> [Task objective]: Retype, word for word, every line from the one holding "Go to page 2 of first post" through the one holding "Task: Expand row 1514 with the plus icon" in the entries below, both included, and only those lines.

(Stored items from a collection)
"""

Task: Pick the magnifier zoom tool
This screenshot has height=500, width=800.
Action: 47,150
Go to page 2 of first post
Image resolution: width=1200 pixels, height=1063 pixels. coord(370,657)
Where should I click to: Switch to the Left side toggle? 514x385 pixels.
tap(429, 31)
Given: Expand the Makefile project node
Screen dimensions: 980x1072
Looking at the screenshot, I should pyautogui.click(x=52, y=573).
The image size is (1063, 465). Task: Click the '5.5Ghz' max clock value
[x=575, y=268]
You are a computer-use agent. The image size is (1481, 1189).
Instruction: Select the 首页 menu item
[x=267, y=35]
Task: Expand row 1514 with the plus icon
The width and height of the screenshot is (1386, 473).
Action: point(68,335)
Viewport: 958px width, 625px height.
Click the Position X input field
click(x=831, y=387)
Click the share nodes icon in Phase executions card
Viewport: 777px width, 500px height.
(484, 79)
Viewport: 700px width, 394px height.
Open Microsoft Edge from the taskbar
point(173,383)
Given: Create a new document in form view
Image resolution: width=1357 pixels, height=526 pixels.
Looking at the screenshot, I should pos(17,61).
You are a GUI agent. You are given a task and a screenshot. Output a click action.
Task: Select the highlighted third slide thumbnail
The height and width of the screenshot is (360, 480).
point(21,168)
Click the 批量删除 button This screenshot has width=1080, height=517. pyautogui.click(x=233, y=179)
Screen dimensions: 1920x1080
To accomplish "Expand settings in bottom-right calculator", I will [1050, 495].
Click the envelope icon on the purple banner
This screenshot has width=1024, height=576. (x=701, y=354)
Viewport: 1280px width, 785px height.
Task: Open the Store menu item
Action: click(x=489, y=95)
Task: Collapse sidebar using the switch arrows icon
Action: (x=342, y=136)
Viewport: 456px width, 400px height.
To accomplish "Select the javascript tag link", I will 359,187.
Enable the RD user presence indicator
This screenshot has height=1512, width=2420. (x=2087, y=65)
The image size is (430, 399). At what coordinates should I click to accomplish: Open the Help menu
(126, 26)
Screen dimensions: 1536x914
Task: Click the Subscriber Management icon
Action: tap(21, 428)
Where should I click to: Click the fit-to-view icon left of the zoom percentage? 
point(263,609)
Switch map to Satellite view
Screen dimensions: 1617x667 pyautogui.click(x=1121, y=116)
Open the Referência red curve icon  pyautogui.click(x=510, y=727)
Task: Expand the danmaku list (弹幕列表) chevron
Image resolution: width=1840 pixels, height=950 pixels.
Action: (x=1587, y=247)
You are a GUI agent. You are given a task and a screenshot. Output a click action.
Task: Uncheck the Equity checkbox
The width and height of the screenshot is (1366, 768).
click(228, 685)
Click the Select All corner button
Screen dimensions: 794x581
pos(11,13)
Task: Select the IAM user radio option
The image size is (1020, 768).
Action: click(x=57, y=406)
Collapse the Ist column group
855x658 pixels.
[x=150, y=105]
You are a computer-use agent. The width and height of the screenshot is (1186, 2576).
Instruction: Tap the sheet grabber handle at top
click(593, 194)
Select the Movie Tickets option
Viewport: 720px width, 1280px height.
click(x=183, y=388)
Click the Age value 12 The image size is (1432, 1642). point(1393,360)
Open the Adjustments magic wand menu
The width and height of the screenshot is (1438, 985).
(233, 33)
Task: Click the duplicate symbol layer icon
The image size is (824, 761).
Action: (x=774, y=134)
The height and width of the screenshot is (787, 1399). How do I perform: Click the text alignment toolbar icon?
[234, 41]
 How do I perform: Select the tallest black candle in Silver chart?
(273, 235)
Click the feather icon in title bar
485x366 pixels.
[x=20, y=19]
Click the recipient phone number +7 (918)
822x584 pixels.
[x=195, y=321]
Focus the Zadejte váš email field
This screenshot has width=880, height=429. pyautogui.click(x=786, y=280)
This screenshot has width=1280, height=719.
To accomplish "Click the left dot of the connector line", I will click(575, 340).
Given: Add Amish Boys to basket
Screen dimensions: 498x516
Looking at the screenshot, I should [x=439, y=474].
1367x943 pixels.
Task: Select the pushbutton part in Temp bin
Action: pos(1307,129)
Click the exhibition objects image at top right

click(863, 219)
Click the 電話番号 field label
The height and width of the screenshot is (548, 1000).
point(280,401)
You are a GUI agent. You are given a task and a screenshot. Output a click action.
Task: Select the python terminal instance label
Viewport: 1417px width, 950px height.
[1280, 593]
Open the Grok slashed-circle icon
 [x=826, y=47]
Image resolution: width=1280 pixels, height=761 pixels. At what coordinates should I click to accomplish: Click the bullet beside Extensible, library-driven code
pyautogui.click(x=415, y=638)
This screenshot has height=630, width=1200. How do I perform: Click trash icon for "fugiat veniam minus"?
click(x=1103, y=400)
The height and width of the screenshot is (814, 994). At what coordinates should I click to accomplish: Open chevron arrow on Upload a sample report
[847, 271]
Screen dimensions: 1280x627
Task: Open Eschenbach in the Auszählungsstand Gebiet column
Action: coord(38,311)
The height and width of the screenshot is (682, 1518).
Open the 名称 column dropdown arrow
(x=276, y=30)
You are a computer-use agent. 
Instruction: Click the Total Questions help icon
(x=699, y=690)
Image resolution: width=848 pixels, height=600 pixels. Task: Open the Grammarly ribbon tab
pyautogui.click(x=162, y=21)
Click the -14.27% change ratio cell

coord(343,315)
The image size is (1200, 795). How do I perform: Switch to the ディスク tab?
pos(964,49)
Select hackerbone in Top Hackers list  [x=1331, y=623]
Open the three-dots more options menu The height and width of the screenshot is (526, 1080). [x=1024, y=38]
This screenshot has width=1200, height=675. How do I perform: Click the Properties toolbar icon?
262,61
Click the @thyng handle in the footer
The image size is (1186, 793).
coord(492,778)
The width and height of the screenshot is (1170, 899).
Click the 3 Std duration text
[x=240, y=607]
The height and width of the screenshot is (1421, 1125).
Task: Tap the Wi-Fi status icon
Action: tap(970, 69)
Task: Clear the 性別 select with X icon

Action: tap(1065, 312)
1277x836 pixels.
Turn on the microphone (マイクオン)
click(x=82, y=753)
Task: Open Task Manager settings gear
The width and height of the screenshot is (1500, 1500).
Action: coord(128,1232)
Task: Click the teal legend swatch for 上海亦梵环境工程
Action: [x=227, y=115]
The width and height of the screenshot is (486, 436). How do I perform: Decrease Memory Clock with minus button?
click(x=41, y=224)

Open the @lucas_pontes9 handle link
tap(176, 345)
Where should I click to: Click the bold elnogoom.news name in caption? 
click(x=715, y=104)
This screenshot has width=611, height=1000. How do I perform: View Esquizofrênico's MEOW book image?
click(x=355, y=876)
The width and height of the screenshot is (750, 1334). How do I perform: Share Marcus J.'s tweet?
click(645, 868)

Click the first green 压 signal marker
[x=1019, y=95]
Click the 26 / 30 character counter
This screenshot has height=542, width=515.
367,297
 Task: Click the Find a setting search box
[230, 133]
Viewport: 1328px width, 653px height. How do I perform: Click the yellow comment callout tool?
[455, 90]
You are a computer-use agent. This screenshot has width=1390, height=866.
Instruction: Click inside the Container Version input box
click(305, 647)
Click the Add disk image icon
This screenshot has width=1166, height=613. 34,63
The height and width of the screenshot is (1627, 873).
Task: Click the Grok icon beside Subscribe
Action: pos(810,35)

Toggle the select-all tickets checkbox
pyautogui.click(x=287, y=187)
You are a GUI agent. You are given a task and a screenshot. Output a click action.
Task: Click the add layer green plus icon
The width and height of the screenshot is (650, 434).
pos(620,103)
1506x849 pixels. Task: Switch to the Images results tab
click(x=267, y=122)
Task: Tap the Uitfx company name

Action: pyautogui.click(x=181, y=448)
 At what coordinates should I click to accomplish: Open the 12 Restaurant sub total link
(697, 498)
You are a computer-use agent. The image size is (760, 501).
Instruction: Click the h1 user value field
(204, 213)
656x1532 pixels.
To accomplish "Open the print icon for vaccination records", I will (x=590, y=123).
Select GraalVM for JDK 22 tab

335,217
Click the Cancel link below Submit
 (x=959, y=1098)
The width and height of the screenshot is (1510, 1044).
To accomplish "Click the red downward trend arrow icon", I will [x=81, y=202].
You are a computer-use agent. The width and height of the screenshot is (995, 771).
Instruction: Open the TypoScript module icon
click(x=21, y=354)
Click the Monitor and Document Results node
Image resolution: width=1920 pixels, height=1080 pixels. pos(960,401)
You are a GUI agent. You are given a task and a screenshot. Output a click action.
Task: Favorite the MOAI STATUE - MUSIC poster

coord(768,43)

"""

> [Completed exercise]:
Go to page 2 of first post
Image resolution: width=1200 pixels, height=1063 pixels. coord(370,657)
Where should I click to: Switch to the Left side toggle? 514x385 pixels.
tap(429, 31)
Given: Expand the Makefile project node
Screen dimensions: 980x1072
Looking at the screenshot, I should pyautogui.click(x=52, y=573).
The image size is (1063, 465). Task: Click the '5.5Ghz' max clock value
[x=575, y=268]
You are a computer-use agent. The image size is (1481, 1189).
Instruction: Select the 首页 menu item
[x=267, y=35]
Task: Expand row 1514 with the plus icon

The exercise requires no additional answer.